Fabrication of fully non-vacuum processed perovskite solar cells using an inorganic CuSCN hole-transporting material and carbon-back contact

Abstract

Fully non-vacuum processed perovskite solar cells have been demonstrated using cheap inorganic copper(I) thiocyanate (CuSCN) as an efficient hole transporting layer in conjunction with low temperature processed carbon back electrodes. The CuSCN interlayer attained better energetic matching and assisted the easy release of holes, reducing the observed hysteresis.
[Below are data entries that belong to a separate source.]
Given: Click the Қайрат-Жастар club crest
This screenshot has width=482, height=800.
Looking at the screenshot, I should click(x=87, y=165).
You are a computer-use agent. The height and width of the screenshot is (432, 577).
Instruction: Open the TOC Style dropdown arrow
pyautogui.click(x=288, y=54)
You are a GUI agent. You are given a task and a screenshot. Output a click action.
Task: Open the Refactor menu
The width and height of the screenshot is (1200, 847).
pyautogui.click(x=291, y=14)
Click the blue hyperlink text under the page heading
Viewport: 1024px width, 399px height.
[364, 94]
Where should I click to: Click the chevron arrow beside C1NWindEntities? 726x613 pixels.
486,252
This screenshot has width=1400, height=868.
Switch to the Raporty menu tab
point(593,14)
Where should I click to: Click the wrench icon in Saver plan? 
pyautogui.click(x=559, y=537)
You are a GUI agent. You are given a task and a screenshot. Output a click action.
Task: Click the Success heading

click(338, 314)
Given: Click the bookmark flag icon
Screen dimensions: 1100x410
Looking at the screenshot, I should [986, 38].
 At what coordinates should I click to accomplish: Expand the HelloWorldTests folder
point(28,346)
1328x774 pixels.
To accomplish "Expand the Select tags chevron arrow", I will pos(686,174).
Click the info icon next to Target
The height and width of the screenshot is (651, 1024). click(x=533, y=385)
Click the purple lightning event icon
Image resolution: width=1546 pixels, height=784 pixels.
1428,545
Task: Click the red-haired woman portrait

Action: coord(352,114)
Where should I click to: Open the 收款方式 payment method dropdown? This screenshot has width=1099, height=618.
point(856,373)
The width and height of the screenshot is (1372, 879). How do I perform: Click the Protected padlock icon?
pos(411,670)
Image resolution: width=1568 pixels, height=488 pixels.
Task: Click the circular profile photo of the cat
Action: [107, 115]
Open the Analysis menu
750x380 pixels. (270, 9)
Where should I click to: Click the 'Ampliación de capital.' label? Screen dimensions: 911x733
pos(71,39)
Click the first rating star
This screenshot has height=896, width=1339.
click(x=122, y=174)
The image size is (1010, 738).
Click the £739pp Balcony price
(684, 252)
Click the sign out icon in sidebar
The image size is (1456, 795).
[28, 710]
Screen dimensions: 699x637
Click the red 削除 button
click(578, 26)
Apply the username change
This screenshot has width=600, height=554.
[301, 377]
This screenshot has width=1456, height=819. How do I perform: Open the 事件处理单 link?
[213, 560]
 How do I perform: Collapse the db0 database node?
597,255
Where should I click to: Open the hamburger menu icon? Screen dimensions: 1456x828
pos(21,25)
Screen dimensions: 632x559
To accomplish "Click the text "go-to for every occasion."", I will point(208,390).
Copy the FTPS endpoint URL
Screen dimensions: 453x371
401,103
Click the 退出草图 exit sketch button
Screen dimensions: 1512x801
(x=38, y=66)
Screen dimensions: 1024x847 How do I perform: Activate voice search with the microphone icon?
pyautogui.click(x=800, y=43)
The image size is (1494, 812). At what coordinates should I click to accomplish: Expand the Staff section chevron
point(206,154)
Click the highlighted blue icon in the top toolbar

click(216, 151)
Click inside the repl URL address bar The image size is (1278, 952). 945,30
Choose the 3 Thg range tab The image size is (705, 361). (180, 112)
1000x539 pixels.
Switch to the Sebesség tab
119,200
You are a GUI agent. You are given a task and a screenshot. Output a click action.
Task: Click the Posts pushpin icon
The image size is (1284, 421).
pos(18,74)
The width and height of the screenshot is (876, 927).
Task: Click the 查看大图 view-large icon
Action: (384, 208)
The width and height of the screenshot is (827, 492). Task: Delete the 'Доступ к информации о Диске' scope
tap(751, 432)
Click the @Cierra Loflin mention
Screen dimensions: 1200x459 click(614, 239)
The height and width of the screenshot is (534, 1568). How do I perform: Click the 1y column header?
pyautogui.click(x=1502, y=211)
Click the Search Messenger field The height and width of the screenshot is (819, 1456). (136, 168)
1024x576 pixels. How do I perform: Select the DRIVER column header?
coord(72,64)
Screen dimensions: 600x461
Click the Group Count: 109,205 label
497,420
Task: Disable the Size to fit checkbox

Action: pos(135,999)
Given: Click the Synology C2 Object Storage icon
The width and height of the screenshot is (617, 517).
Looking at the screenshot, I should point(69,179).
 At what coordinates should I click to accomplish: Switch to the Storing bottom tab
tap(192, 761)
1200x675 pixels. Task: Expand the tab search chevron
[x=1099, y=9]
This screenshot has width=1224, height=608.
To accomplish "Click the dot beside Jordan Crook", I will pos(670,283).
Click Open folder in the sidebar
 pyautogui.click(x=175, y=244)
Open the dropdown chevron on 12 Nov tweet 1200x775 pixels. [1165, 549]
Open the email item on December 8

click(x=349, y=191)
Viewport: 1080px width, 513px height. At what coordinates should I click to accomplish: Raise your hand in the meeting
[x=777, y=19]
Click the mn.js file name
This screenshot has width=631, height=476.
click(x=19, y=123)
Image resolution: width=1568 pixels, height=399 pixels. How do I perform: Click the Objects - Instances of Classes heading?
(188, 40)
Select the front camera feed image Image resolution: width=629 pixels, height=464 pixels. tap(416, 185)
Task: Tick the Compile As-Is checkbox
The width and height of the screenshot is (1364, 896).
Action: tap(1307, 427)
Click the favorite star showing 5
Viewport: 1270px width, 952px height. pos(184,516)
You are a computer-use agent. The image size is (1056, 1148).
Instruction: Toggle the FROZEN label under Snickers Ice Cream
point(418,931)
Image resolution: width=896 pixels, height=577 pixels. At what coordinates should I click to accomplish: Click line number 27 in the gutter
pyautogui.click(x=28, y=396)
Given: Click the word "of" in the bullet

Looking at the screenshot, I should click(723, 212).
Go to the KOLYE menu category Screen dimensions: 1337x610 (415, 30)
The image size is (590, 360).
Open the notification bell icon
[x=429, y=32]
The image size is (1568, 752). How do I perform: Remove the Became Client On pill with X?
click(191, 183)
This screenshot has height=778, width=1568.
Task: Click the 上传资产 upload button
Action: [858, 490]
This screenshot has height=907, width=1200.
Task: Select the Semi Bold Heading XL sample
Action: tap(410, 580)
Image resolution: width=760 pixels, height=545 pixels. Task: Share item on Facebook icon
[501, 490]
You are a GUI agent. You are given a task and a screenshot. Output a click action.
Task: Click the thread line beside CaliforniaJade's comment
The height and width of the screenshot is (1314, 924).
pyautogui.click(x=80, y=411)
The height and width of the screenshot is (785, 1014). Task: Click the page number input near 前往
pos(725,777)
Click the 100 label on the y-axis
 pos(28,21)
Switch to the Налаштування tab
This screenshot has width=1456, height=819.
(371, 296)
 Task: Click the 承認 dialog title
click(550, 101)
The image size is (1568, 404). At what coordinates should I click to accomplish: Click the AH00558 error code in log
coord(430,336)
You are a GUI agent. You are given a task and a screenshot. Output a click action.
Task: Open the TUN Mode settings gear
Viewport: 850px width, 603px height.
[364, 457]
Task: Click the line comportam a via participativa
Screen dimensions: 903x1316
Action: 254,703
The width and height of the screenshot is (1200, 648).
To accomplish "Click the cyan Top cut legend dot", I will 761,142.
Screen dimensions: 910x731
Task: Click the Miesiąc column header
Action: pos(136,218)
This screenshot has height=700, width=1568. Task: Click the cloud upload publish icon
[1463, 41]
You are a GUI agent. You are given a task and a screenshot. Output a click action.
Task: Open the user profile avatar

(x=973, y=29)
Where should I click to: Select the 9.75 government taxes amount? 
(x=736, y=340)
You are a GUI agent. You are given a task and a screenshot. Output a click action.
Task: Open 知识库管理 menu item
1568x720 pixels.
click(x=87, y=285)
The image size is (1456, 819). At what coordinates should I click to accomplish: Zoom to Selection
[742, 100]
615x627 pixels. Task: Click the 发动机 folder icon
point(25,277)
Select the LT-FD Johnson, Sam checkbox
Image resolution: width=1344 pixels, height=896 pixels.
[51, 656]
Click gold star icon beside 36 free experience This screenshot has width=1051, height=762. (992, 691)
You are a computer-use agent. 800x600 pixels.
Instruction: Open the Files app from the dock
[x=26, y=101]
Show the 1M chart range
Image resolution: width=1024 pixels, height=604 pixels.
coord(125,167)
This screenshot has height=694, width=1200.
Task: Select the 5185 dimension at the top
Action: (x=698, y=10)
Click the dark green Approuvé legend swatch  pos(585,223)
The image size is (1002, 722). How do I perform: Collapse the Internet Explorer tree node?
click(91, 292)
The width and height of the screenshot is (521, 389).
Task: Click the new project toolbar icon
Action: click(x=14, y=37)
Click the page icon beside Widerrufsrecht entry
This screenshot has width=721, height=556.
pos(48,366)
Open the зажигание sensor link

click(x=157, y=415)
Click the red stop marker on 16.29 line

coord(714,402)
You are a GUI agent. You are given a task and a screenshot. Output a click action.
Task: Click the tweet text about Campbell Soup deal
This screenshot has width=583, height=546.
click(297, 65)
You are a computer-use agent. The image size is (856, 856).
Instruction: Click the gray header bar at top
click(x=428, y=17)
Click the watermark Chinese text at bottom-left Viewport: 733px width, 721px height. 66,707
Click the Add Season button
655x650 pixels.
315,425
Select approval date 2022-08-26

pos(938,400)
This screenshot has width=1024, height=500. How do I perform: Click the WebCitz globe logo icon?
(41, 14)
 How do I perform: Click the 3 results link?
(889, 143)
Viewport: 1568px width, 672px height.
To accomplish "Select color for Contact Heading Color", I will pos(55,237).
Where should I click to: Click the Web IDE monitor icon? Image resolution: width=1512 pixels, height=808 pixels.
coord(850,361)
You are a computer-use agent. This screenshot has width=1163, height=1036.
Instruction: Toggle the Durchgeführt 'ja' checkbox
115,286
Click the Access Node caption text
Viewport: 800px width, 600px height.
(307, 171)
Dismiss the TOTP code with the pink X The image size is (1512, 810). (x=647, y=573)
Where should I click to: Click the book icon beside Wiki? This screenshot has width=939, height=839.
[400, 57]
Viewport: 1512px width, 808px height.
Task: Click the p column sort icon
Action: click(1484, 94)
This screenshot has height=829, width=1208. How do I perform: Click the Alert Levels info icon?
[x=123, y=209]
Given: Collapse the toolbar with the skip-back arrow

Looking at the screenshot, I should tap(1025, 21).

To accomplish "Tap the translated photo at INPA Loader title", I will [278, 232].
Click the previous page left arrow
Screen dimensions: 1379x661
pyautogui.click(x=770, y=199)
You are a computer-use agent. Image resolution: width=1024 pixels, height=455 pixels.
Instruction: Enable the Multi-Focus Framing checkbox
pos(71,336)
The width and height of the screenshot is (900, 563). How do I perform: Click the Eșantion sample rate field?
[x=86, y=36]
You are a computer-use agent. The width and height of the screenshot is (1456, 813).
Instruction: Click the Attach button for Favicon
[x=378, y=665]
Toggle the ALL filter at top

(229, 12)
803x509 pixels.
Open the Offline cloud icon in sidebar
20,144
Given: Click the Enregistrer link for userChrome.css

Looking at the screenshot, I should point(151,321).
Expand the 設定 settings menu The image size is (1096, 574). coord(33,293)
The fabricated PSC (F-doped SnO₂ glass (FTO)/dense TiO₂/porous TiO₂/CH₃NH₃PbI₃/CuSCN/carbon) was able to realize a power conversion efficiency (PCE) of 12.41%, measured under 100 mW cm⁻² illumination with a short circuit current density of 18.90 mA cm⁻², an open circuit voltage of 0.95 V and a fill factor of 0.68. An advantageous 68% of the initial PCE was retained for the unencapsulated PSC stored in air in the dark, measured over 4500 h. Although PSCs without a CuSCN interface retain their initial PCE after 185 days of ambient storage and 1000 h of dark thermal stress (85 °C), the PCEs of perovskite solar cells with CuSCN undergo significant deterioration.